The prime determinant for inclusion of virus isolates within a single virus species is their capacity to exchange genetic information during co-infection by genome segment reassortment, thereby generating viable progeny virus strains. However, data providing direct evidence of segment reassortment between isolates are available only for viruses of a few genera. The following methods are therefore commonly used (preferably in combination) to examine levels of similarity between isolates and to predict their possible compatibility as reassortants:

  • Nucleotide and amino acid sequence analysis (viruses within different species should have low levels of sequence similarity between cognate genome segments).
  • Serological comparisons of antigens or antibodies using either polyclonal antisera or monoclonal antibodies against conserved antigens. Methods used may include ELISA, complement fixation, and agar gel immunodiffusion. Closely related isolates and serotypes generally belong to the same species.
  • Analysis of electropherotype by agarose gel electrophoresis (AGE) but not by polyacrylamide gel electrophoresis (PAGE). Virus isolates within the same species will show a relatively uniform electropherotype. However, a major deletion/insertion event may sometimes result in two distinct electropherotypes within a single species, and apparent similarities can exist between more closely related species.
  • Identification of the conserved terminal regions of the genome segments. These are usually conserved across all segments within a species, although some closely related species also can have identical terminal sequences of at least some segments.

These criteria apply throughout the family. Additional or more specific criteria are provided in the section for each genus, where applicable.

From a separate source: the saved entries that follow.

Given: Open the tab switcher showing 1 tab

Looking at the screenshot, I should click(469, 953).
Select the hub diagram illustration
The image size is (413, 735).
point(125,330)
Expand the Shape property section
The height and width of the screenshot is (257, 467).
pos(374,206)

Relationships within the family

Members of different genera segregate into different clades upon phylogenetic analysis of the RdRP protein (Figure 2.Spinareoviridae).

Figure 2. Spinareoviridae
Figure 2. Spinareoviridae. Phylogenetic tree of the RdRP protein of members of the family Spinareoviridae. Maximum likelihood tree constructed using the amino acid sequence of the putative RdRP of representative viruses in the family Spinareoviridae. The analysis used the Whelan And Goldman + Freq. model with a discrete gamma distribution of rates between sites, including some invariant sites amd was produced MEGA7 (Kumar et al., 2016). Values at the nodes represent bootstrap confidence levels (500 replications). This phylogenetic tree and corresponding sequence alignment are available to download from the Resources page. Diadromus pulchellus idnoreovirus 1 was not used as an isolate of the genus Idnoreovirus because its genome displays evidence of recombination.

Relationships with other taxa

Spinareovirids are most closely related to the members of the family Sedoreoviridae, both families being placed in the order Reovirales. For a discussion of relationships with more distantly related viruses see the discussion in the Reovirales Report.

Related, unclassified viruses

Virus name

Accession number

Abbreviation

Sclerotinia sclerotiorum reovirus 1

Seg1: KU255424; Seg2: KU255425;
Seg3: KU255426; Seg4: KU255427;
Seg5: KU255428; Seg6: KU255429;
Seg7: KU255430; Seg8: KU255431;
Seg9: KU255432; Seg10: KU255433;
Seg11: KU255434

SsReV1

Virus names and virus abbreviations are not official ICTV designations.

Sclerotinia sclerotiorum reovirus 1 (SsReV1), was reported from Scletotinia sclerotiorum fungi and has an 11-segmented genome. SsReV1 is distantly related to mycoreoviruses and may represent a new genus in the family Spinareoviridae (Liu et al., 2017).